Exelixis Surges 35.2% in Three Months: Is it a Buy or Sell?

Exelixis (EXEL) has surged 35.2% in the past three months, outperforming the industry and the S&P 500 Index. The company announced positive top-line results from the late-stage STELLAR-303 study, boosting its stock. The study met one of its dual primary endpoints, demonstrating a statistically significant improvement in overall survival for zanzalintinib in combination with Tecentriq compared with the current standard-of-care drug, regorafenib. EXEL's lead drug, Cabometyx, maintains its status as the leading TKI for RCC treatment, with strong demand for the combination with Opdivo.

Exelixis (EXEL) has demonstrated robust performance over the past three months, surging 35.2% and outperforming the broader biotech industry and the S&P 500 Index. The company's stock received a significant boost following the announcement of positive top-line results from the late-stage STELLAR-303 study. This study, which evaluated zanzalintinib in combination with Tecentriq, met one of its dual primary endpoints, showing a statistically significant improvement in overall survival (OS) compared to the current standard-of-care drug, regorafenib [2].
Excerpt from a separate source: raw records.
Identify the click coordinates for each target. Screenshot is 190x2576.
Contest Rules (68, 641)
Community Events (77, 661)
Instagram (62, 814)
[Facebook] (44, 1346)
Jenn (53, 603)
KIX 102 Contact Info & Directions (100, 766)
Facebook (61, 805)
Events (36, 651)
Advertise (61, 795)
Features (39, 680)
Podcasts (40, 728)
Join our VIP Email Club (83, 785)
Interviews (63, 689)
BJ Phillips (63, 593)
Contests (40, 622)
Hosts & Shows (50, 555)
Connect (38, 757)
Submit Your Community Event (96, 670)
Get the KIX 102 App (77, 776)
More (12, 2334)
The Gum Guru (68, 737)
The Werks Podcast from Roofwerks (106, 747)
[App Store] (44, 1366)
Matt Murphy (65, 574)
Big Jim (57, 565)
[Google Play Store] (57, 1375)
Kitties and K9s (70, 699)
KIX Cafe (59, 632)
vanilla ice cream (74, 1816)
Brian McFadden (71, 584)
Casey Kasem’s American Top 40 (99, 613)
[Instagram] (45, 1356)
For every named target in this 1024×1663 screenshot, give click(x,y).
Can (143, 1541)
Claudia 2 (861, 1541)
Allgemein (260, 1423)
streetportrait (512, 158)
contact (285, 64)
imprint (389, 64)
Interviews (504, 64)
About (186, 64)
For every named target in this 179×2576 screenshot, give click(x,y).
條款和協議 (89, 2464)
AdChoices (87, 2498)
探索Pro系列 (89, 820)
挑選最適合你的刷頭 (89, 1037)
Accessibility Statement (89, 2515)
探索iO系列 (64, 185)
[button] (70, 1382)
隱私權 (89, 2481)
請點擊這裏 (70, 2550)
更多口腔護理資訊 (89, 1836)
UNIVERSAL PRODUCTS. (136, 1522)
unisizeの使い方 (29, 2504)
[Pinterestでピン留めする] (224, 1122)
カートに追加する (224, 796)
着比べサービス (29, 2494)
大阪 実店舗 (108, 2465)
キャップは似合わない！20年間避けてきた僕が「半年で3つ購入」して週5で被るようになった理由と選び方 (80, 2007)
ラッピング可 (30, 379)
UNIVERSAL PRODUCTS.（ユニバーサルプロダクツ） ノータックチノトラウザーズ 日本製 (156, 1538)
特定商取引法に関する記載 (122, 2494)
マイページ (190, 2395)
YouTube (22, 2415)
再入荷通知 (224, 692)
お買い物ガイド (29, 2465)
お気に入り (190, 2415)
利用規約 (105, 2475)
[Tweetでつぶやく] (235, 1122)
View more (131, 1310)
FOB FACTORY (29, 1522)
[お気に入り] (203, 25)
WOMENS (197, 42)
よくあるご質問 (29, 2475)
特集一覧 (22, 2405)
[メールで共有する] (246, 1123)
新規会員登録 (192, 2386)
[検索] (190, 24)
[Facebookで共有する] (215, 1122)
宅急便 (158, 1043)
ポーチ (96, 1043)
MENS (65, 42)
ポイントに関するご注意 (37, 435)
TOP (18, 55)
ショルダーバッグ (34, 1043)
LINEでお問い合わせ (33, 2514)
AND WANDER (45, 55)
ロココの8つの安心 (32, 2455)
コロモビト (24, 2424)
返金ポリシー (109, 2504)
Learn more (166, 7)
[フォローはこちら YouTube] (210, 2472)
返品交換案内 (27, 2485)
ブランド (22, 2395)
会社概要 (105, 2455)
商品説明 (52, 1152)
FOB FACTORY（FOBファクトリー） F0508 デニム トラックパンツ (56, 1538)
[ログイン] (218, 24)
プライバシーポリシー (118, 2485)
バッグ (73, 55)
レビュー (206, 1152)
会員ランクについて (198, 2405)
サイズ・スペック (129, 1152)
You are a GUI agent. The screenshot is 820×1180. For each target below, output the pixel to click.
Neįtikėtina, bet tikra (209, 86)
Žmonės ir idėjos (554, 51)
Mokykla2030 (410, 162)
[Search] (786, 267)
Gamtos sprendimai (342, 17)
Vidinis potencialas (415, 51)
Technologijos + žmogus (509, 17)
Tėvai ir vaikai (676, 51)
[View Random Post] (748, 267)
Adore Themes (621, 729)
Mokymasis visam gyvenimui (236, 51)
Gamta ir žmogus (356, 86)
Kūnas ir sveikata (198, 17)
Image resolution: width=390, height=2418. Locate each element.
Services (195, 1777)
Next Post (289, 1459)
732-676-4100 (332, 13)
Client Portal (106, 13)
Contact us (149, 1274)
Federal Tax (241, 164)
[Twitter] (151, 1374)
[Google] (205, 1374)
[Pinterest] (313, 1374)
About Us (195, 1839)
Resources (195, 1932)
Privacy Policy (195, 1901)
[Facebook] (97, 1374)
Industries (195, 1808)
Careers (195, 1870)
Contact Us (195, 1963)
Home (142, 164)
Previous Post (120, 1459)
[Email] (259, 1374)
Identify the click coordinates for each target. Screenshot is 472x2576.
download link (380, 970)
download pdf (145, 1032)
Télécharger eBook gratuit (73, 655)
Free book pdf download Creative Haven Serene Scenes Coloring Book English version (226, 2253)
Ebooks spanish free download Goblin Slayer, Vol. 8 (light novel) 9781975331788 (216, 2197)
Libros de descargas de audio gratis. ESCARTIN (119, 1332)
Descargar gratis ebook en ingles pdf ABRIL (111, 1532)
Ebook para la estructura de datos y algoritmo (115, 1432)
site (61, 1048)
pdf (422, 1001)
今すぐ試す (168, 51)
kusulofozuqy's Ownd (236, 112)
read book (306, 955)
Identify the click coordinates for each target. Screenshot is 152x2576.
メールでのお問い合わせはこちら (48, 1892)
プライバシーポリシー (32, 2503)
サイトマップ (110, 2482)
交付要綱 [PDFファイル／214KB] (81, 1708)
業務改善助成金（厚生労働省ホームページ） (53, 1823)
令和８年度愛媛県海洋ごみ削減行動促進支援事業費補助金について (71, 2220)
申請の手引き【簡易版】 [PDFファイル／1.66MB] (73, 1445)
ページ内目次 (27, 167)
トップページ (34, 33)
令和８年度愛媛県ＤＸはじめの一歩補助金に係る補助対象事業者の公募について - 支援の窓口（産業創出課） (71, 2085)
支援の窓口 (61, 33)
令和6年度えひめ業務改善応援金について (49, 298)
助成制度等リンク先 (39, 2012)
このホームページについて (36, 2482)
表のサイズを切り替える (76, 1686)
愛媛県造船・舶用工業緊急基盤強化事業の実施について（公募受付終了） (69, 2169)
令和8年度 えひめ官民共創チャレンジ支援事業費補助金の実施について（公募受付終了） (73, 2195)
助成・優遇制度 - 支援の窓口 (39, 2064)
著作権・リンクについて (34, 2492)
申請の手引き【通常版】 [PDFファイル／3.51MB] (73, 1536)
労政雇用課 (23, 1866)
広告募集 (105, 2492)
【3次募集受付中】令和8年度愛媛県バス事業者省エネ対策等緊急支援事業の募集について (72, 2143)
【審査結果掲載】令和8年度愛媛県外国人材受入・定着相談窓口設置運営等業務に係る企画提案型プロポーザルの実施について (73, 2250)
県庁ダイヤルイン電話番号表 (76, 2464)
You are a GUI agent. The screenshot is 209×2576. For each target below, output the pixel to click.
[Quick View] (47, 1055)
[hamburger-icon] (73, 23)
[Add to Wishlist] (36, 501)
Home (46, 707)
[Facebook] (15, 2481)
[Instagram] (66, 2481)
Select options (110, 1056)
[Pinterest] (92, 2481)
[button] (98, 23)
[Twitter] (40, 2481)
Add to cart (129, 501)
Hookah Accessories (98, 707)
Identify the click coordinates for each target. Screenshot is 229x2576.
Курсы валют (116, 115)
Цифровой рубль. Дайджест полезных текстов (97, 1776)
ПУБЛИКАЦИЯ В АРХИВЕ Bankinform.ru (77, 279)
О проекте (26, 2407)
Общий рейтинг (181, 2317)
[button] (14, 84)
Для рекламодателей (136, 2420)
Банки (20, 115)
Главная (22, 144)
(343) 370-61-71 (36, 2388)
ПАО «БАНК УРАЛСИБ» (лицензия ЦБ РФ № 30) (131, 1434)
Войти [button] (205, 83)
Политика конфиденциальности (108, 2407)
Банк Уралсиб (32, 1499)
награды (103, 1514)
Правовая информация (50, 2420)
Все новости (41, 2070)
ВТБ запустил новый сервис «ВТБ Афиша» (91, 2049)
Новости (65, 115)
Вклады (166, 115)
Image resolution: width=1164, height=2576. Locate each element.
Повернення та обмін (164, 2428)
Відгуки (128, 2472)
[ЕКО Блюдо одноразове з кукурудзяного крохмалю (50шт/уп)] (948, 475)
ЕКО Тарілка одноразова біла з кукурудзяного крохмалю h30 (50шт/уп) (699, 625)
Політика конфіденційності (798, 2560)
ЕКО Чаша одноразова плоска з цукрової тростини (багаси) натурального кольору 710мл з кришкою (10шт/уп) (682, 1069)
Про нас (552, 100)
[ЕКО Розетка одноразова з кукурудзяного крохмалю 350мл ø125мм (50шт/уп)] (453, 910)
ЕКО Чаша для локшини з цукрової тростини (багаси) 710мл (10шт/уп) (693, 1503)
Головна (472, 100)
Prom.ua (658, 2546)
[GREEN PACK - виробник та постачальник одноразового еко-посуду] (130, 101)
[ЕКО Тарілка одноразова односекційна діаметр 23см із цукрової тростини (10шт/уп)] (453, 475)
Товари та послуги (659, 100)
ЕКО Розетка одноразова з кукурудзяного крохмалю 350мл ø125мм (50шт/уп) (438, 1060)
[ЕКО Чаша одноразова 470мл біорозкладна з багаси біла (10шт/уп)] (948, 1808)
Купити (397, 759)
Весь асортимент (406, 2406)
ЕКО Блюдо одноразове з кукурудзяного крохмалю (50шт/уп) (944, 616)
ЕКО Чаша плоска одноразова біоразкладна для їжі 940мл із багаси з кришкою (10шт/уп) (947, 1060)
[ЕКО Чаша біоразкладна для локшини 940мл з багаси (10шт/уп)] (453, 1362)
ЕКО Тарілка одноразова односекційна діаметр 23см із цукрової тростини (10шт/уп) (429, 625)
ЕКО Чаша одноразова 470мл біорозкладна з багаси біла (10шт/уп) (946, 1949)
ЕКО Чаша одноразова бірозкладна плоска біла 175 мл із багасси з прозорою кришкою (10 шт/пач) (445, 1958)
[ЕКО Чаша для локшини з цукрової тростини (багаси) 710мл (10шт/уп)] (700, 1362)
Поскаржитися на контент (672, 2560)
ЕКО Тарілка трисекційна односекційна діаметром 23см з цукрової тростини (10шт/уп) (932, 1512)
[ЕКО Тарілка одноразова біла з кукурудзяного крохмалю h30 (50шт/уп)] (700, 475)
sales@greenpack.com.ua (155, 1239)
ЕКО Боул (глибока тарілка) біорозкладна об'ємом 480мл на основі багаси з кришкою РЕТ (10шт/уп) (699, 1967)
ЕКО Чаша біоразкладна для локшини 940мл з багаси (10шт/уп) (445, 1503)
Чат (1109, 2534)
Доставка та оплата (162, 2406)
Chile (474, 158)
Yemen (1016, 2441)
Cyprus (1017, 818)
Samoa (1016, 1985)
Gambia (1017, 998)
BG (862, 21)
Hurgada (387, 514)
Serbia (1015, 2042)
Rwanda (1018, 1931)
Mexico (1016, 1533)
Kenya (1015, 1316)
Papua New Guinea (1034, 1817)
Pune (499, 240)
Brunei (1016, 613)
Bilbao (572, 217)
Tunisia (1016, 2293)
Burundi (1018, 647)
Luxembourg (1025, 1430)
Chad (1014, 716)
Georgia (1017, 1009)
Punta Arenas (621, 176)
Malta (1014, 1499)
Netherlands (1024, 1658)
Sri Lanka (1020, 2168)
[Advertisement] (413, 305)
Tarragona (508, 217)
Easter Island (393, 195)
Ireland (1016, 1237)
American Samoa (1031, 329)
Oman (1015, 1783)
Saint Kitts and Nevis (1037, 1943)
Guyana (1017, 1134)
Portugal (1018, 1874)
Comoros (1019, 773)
The positive results from STELLAR-303 are a pivotal achievement for Exelixis, increasing the likelihood of regulatory success for zanzalintinib. This drug is currently being developed for the treatment of advanced solid tumors, including colorectal cancer, kidney cancer, head and neck cancer, and neuroendocrine tumors. Additionally, Exelixis has collaborated with Merck (MRK) to evaluate zanzalintinib in combination with Merck's blockbuster anti-PD-1 therapy, Keytruda (pembrolizumab), in a late-stage study for treating patients with head and neck squamous cell carcinoma (HNSCC) [2].

Exelixis' lead drug, Cabometyx, continues to maintain its status as the leading TKI for the treatment of renal cell carcinoma (RCC). Strong demand for Cabometyx in combination with Bristol Myers' Opdivo has driven significant sales growth. The recent label expansion of Cabometyx for adult and pediatric patients with previously treated, unresectable, locally advanced or metastatic, well-differentiated pancreatic NET (pNET) and those with previously treated advanced extra-pancreatic NET should further fuel sales. Exelixis' partner, Ipsen, received a positive opinion from the European Medicine Agency for Cabometyx in adult patients with unresectable or metastatic, well-differentiated extra-pancreatic and pNET neuroendocrine tumors who have progressed following at least one prior systemic therapy other than somatostatin analogues [2].

The company's efforts to expand its oncology portfolio are encouraging. In April, Exelixis presented preclinical data from four pipeline candidates, including XL309, XB628, and XB371. Exelixis is on track to submit an investigational new drug application for XB371 to the FDA in 2025. The successful development of additional drugs should broaden Exelixis' portfolio and reduce its dependence on its lead drug, Cabometyx [2].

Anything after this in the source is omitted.